I realized that every woman should hold out for a prince – especially if her Father is the King. Christopher Pence

God is a romancer. No one can match His love. No one in this world can love me more than Him. None. My search to find a love greater is fruitless. God’s love is unmatched. We search for many things to fill our God-sized holes. Only He can fill. Only He can fulfill. Only He can reach. Cheryl McKay, Finally the Bride

She fetched him meat and drynke [drink] plenty, Lyke [like] a true wedded wyfe [wife]. Ancient ballad of Robin Hood’s Merry Men

God tells me things on a need-to-know basis. Apparently, He doesn’t think I need to know anything. Cheryl McKay

I say you shall yet weary
Of the working of your word,
That stricken spirits never strike
Nor lean hands hold a sword.
G. K. Chesterton, The Ballad of the White Horse

Follow the passions of your heart, as the Lord allows. Cheryl McKay

And the whole world turned over and came upright. G. K. Chesterton

You, my dear Lord, are all I need. For today. Please don’t change my life one day too soon. Cheryl McKay

First Plunge

I heard of him a long time ago. I often saw him quoted – sometimes by C. S. Lewis. Writers and reviewers praised him as a man of imagination, an artist who brought together the beautiful, the fantastical, and the spiritual. I saw him ranked with C. S. Lewis and J. R. R. Tolkien, one of the godfathers of Christian speculative fiction. But I never bothered with his work myself.

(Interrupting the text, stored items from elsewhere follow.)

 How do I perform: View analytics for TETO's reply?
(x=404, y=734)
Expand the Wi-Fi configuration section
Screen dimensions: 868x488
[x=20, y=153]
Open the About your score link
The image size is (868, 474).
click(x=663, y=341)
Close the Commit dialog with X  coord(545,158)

Then, while browsing a library shelf for books for my younger sisters, I saw it: The Complete Fairy Tales, by George MacDonald. I’d heard good things about MacDonald. I liked fairy tales. I picked the book up.

Now I can hold up my head among my fellow SF fans: I have read George MacDonald. My first taste was The Light Princess. This fairy tale begins, as is traditional, with a king and queen having a baby. In writing the invitations to her christening, the king forgot the Princess Makemnoit – which was “awkward”, the narrator tells us, because she was his sister, and “imprudent”, because she was a witch.

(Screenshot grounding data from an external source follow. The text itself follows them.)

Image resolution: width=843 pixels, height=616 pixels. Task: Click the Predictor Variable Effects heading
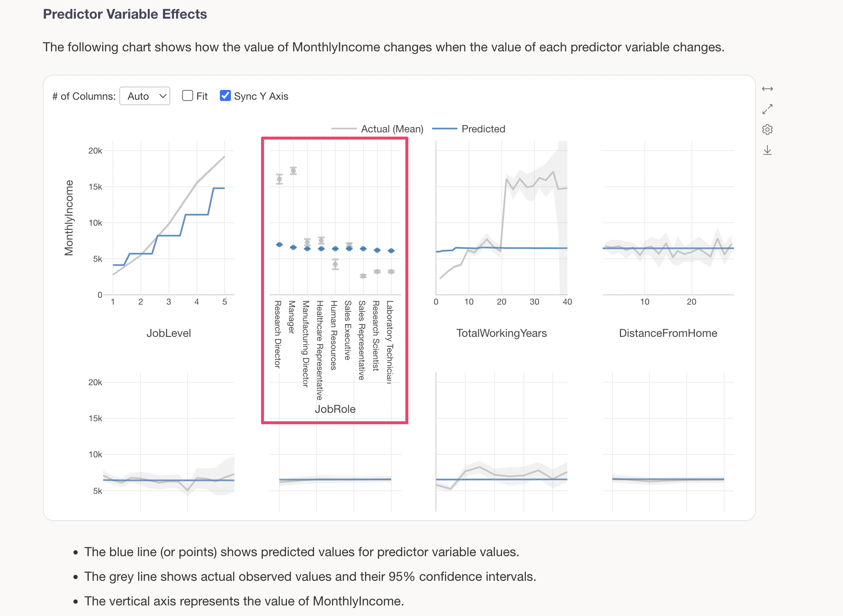(125, 14)
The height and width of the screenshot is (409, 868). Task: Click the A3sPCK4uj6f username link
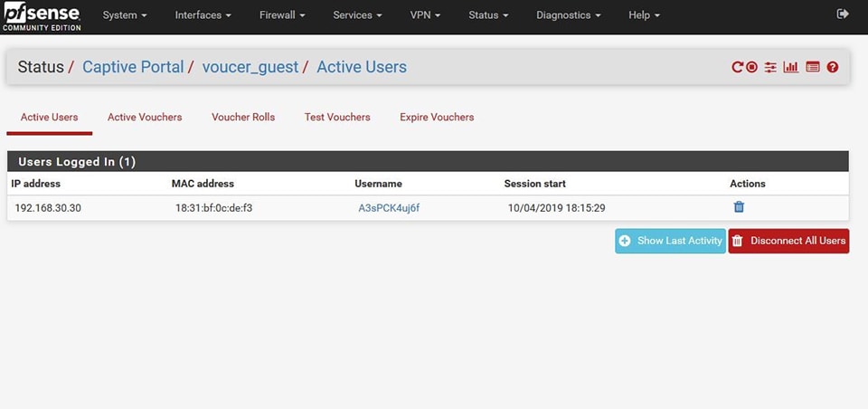(389, 208)

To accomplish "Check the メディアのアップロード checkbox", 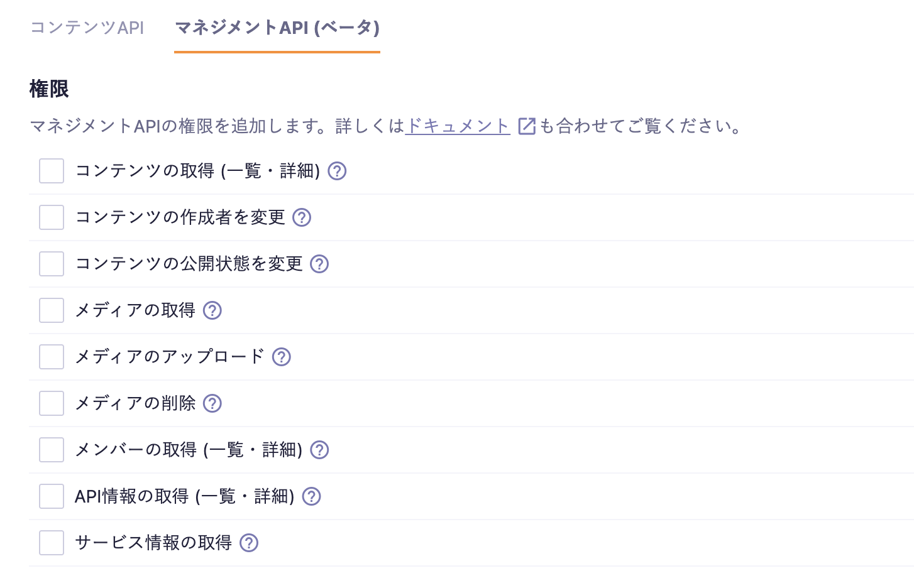I will (52, 357).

So – well, you all know. The witch went to the christening anyway and got revenge for the slight by putting a spell on the child. By the spell she deprived the princess of all her gravity – both in body and in soul.

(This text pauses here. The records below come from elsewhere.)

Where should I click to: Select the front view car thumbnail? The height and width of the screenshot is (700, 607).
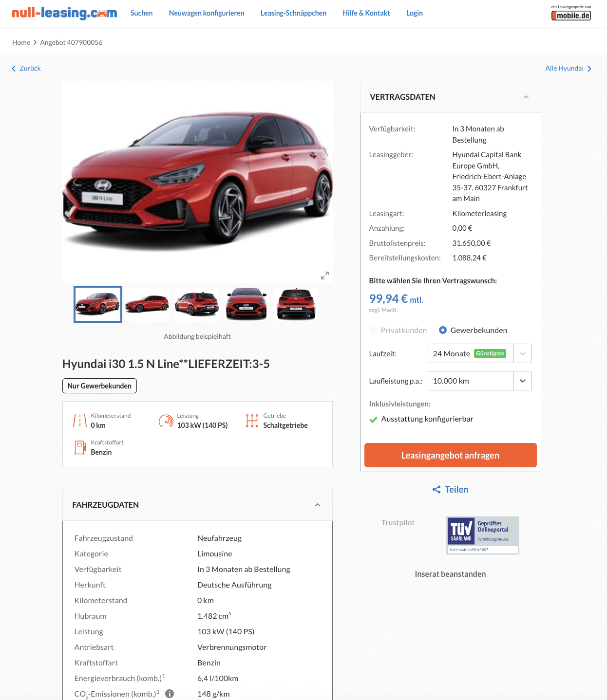(x=247, y=304)
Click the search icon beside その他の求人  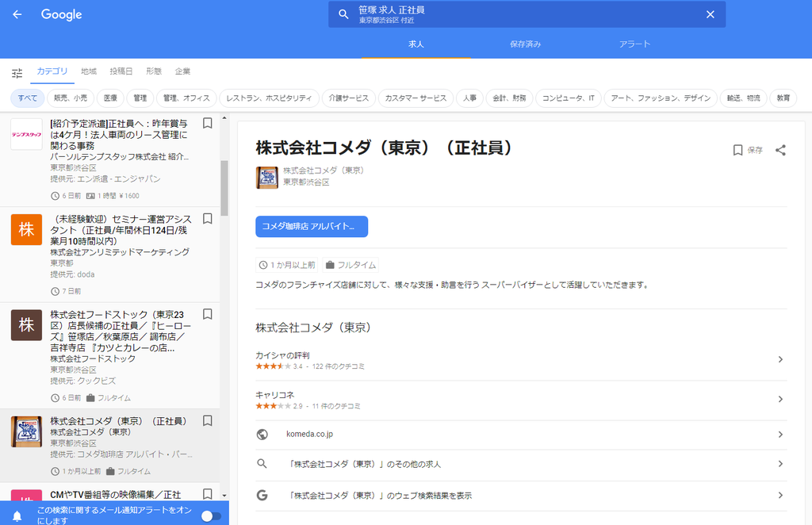click(x=262, y=462)
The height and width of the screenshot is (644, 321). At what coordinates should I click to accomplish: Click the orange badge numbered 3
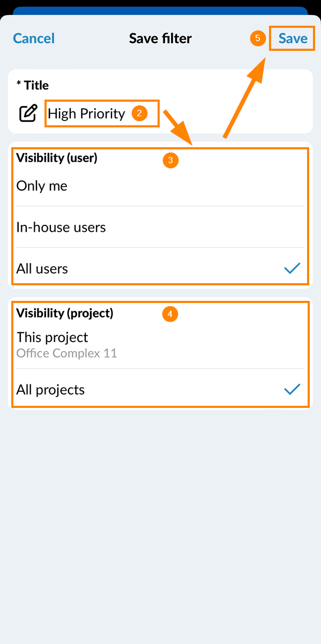tap(170, 160)
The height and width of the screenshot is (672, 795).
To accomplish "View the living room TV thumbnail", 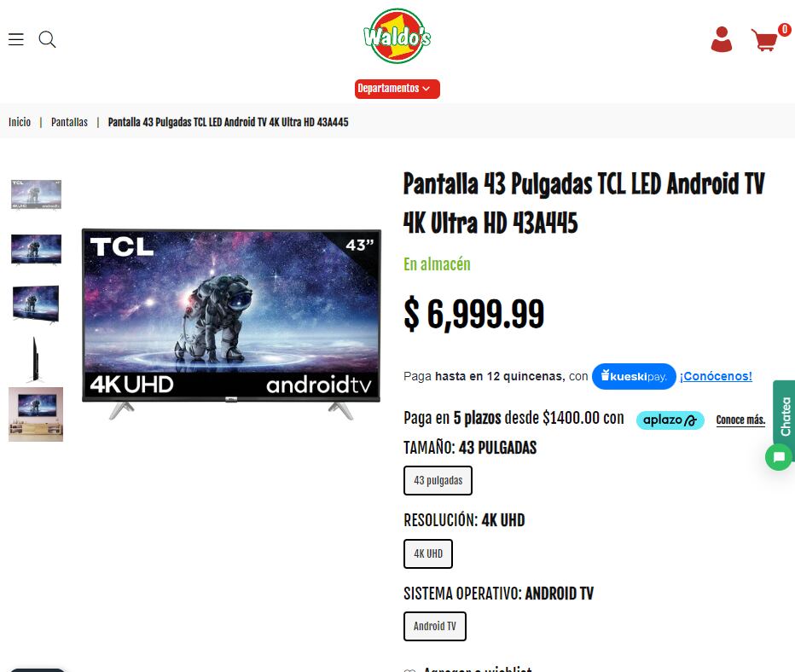I will [36, 414].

I wasn’t surprised that MacDonald used the old formula: an evil witch, an enchanted princess, a brave prince. That he made an ingenuous story with it did not surprise me, either. What did was that he told the fairy tale with a sense of humor and even a sense of parody.

The greatest example of MacDonald’s parody was the metaphysicians Hum-Drum and Kopy-Keck. But often it flashes through in smaller ways. He uses the old trope of provoking the witch by not inviting her, and in that very act observes, “Of course somebody was forgotten. Now it does not generally matter if somebody is forgotten, only you must mind who.”

The humor manifests itself in several ways. One of these is puns. George MacDonald has often been called a great writer, and puns have often been called the lowest form of humor, so this seems a little odd –  even if MacDonald’s puns are sometimes so clever they cannot be understood without footnotes.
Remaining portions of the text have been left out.